Pick out every line in the items below that contains the string "settings". Copy each of those lines in full.
───── STORED DATA
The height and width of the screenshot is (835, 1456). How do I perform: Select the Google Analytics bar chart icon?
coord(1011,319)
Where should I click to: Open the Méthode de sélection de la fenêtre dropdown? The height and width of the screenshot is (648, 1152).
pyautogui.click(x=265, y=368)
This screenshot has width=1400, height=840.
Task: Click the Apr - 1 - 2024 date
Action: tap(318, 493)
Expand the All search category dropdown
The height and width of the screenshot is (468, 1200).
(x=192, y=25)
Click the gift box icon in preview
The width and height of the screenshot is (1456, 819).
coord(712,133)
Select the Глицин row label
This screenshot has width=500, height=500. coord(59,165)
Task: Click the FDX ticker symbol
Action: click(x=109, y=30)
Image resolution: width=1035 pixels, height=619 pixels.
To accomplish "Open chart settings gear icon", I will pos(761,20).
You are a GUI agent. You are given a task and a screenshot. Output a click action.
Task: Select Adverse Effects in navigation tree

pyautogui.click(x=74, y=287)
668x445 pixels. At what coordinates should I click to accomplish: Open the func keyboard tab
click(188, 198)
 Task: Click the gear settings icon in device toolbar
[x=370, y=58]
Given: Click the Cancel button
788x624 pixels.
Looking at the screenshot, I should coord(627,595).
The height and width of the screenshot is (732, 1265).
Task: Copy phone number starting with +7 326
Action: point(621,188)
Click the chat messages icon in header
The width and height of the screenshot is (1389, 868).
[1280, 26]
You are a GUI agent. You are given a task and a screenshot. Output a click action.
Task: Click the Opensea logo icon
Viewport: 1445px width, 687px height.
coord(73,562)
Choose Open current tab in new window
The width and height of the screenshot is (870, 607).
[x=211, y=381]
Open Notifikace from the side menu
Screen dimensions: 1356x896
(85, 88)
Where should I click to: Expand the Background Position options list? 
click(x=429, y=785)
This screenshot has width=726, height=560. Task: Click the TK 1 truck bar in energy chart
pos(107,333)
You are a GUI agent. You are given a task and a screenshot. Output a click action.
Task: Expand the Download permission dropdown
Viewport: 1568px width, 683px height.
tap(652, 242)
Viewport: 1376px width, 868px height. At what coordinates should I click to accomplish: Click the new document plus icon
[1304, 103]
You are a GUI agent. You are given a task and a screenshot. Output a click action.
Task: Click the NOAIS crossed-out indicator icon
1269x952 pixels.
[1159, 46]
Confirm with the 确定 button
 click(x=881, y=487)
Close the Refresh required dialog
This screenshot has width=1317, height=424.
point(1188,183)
──────────
» **EXERCISE SOLUTION**
To accomplish "Open chart settings gear icon", I will pos(761,20).
 Task: Click the gear settings icon in device toolbar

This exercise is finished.